Analysis of the genomic integrity of candidate clones.

Ten to twenty candidates for each clone were picked for PCR and PFGE analysis. After WT KSHV K1_FLAG, mutant KSHV K1_5×STOP, or the RpsL-Neo cassette was identified to be present in the candidate clone genomes by PCR (data not shown), the PCR products of K1, K1_FLAG, K1_5×STOP, and the RpsL-Neo cassette were amplified from WT KSHV, KSHV-K1_FLAG, KSHV-K1_5×STOP, and KSHVΔK1 candidate clones, respectively. These products were sequenced to confirm their sequences and matched to the previously reported sequences (GenBank accession numbers GQ994935 and U86667). The integrity, sequence, and position of these genes were confirmed by next-generation whole-genome sequencing. All viruses (WT KSHV, KSHV-K1_FLAG, KSHV-K1_5×STOP, KSHV-K1_REV, and KSHVΔK1) matched sequences in the database.
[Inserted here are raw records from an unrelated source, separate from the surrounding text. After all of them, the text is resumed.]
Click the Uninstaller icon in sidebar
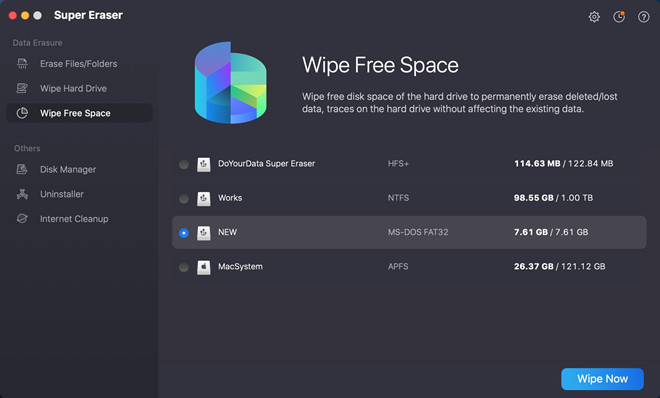 click(x=22, y=194)
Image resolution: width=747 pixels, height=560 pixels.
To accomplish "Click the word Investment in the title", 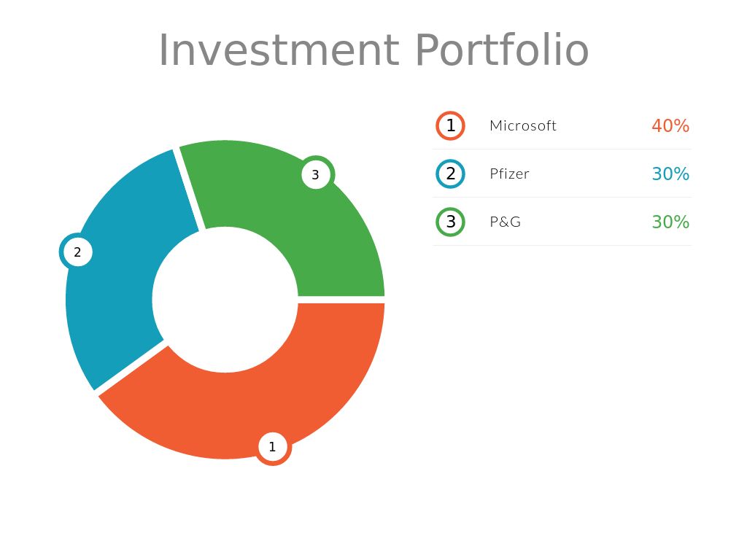I will tap(278, 51).
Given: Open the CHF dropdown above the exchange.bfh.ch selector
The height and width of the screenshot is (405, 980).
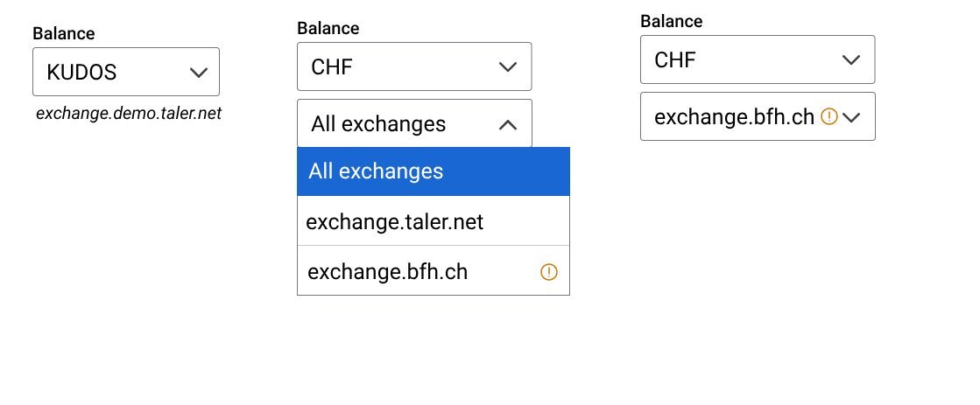Looking at the screenshot, I should (x=757, y=59).
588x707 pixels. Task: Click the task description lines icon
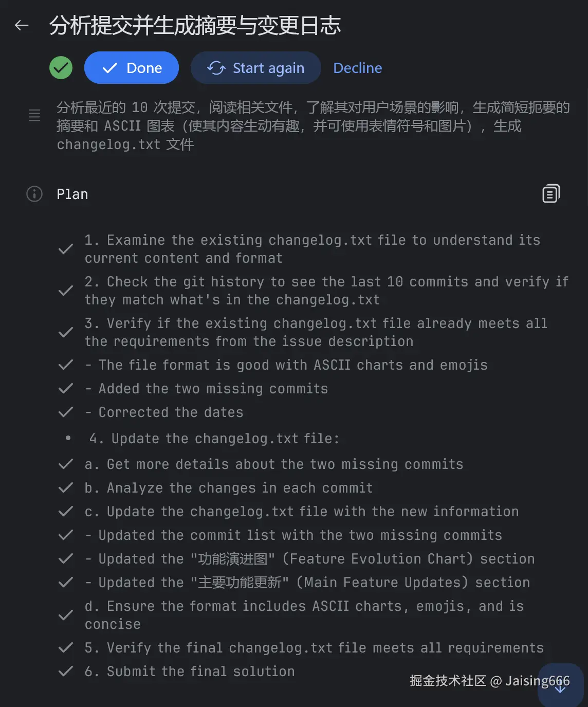tap(34, 115)
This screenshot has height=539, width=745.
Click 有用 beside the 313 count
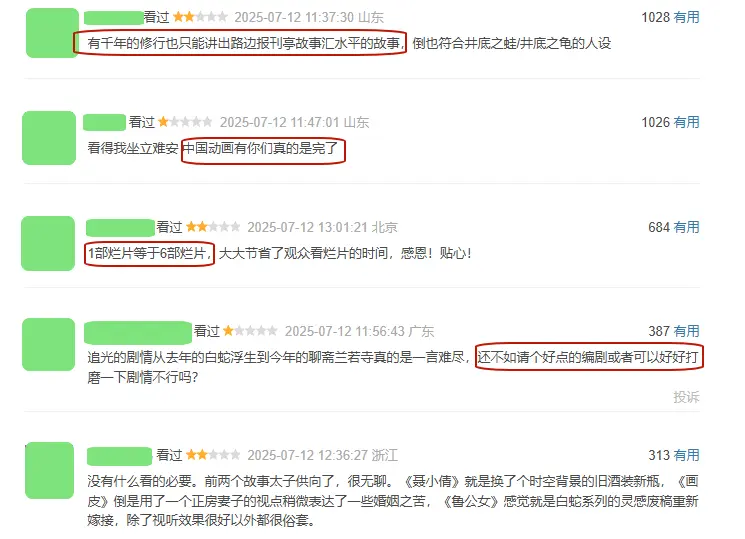coord(687,455)
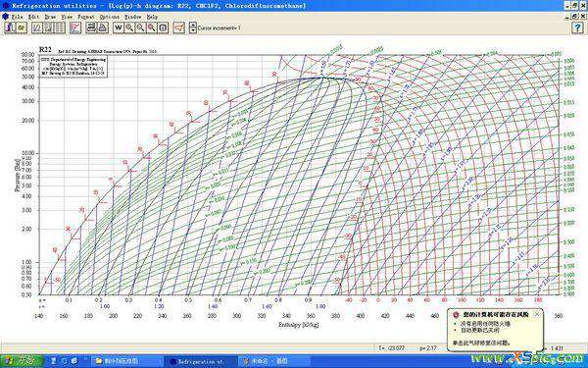
Task: Select the zoom out magnifier tool
Action: 140,27
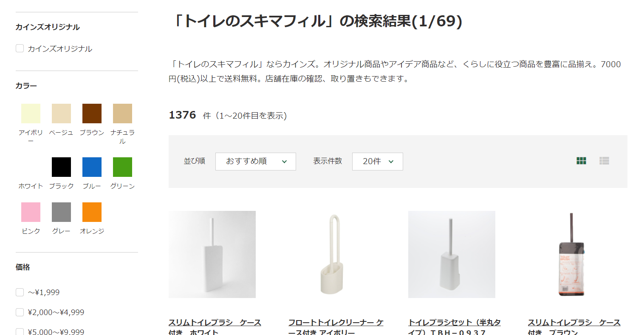Choose the アイボリー color swatch
The image size is (644, 335).
31,114
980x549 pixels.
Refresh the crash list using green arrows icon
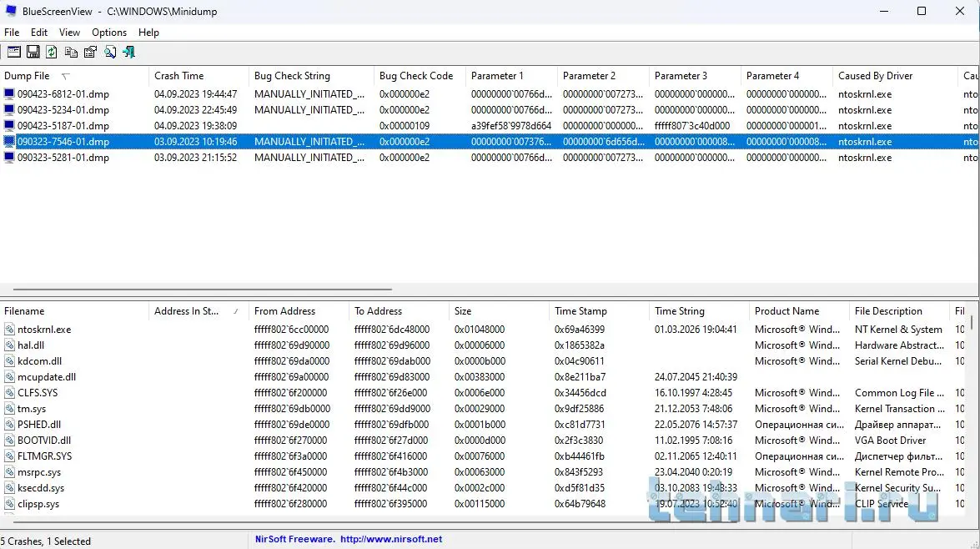click(x=52, y=52)
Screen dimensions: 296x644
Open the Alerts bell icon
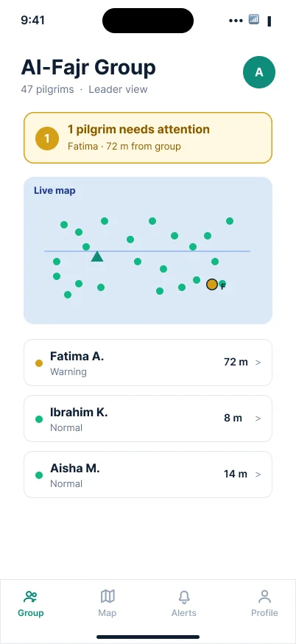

For PFGE analysis, digestion of BAC16 and each candidate virus with KpnI revealed various sizes of KSHV DNA fragments, which matched the predicted digestion pattern and fragment sizes based on the previously reported BAC16 sequence (Fig. 1B). A high-molecular-weight fragment of 32.7 kb appears in WT KSHV, and a 33.2-kb fragment appears in the KSHVΔK1 sample containing the RpsL-Neo cassette. In the KSHV-K1_FLAG, KSHV-K1_REV, and KSHV-K1_5×STOP constructs, a 29.7-kb fragment appears because a new KpnI site at position 196 of KSHV-K1_FLAG, KSHV-K1_REV, and KSHV-K1_5×STOP BAC16 was created due to the fact that WT K1_FLAG or K1_5×STOP was substituted in place of the original K1 gene of BAC16. The original K1 gene and RpsL-Neo cassette have no KpnI site. PFGE analysis demonstrated the integrity of the candidate viral genomes.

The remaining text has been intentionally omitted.